I have learnt a lot in these 5 years, not least that transformation in life involves sacrifice. To undertake any journey of transformation you must accept the loss of the certainty of who you are to move into the possibility of who you are becoming. My ego has fought me every step of the way. With time, I came to understand that underneath that ego was grief and fear. The grief was for the life I had, for what I was giving up. I deeply felt the loss of my previous identity and career path, of a community of colleagues I liked and of an industry in which my reputation was established and solid. I didn’t notice the grief at first. When you are going through a change of this magnitude, you don’t have the capacity to notice everything that is happening internally. It is only in the last year as I have become more and more solid in my new identity, I could acknowledge the sense of loss I felt.

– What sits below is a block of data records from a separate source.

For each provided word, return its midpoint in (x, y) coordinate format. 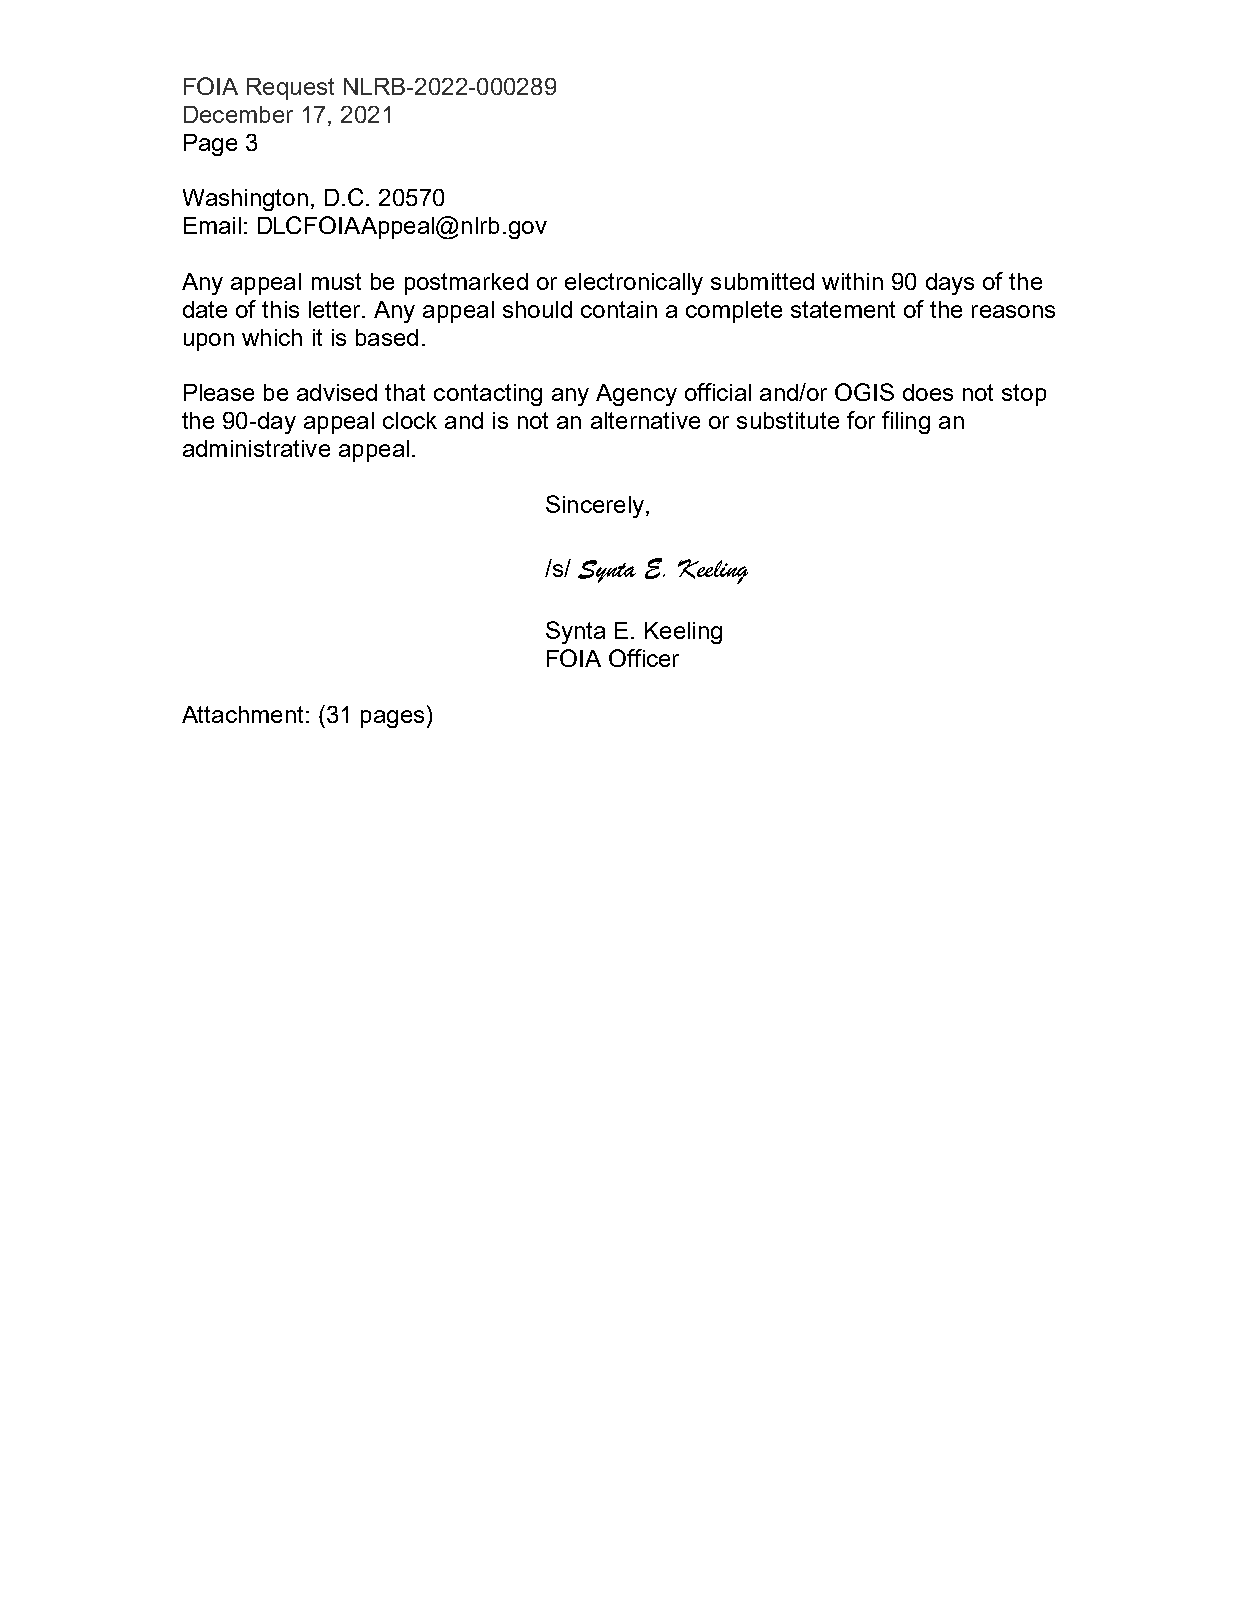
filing (906, 422)
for (861, 420)
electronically (634, 284)
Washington (245, 200)
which (272, 337)
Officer (644, 658)
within (852, 281)
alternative (645, 420)
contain (619, 309)
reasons (1013, 311)
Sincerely (596, 506)
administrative (256, 448)
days (950, 284)
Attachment (242, 714)
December (238, 114)
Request (290, 89)
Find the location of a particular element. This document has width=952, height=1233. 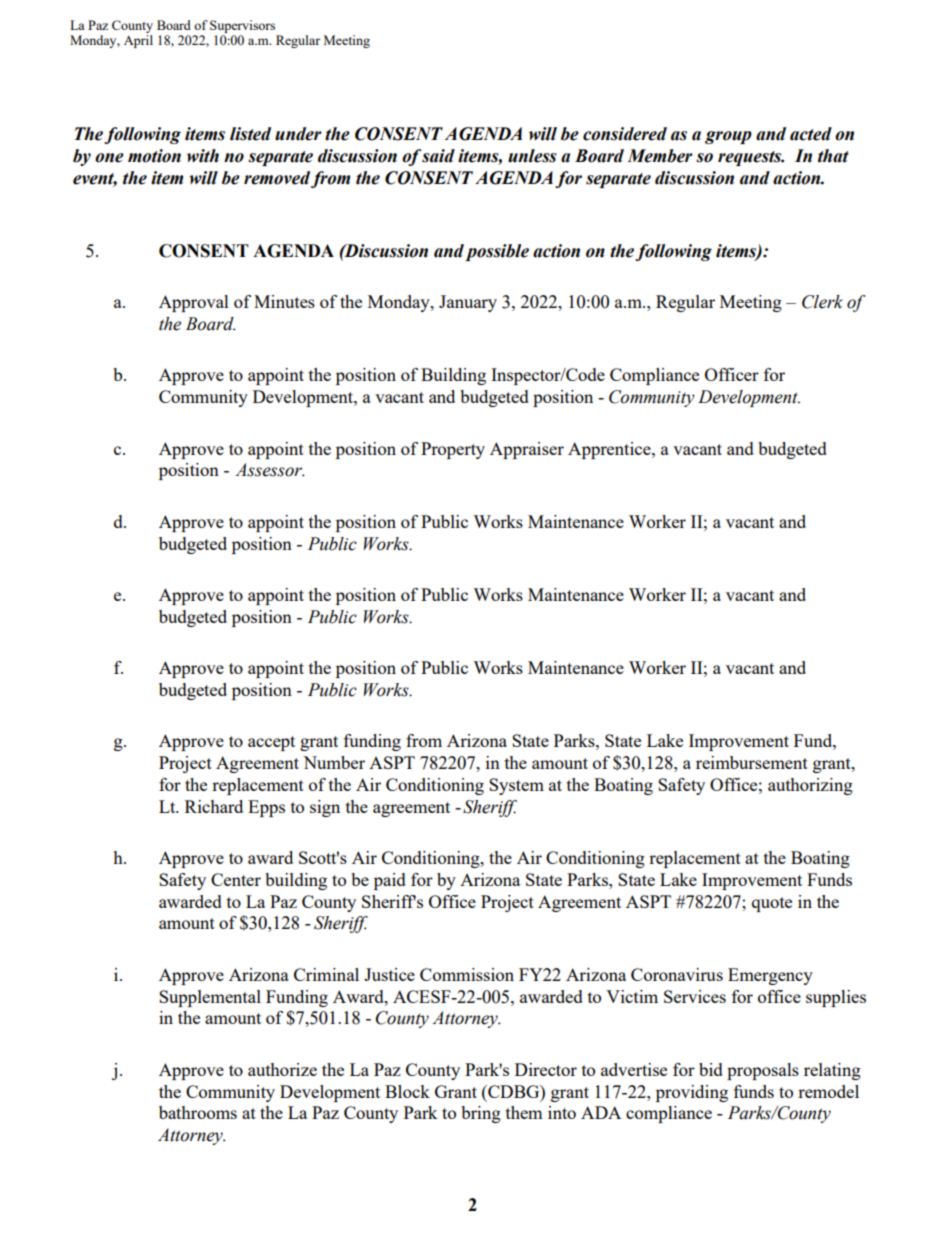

Fear, on the other hand, has become something I welcome more of in my life. Previously, I was not afraid. I had been playing it safe and I knew it. In the last 5 years, I have realised fear is good for me. The goal should never be to overcome fear but to be in better relationship with your fear. When you try to suppress fear or live without it, it makes you smaller. If you engage with it, it provides a helping hand to become larger. Today when I am afraid, I go in the direction of my fear. It is my compass, pointing me towards what internally I must overcome to evolve. It helps me understand where I still hold myself back. It pushes me to become ‘more’.
Transformation comes for us all. The choice is only whether you accept that call or not. We all experience those moments when something has stirred inside us. They feel absolutely terrifying. But these moments are a gift. A signal from your inner world telling you it is time to embrace change. That something new is ready. In the end, it doesn’t matter if the change succeeds or not. The ultimate prize is how change helps you experience life and become a more fully expressed version of who you can be.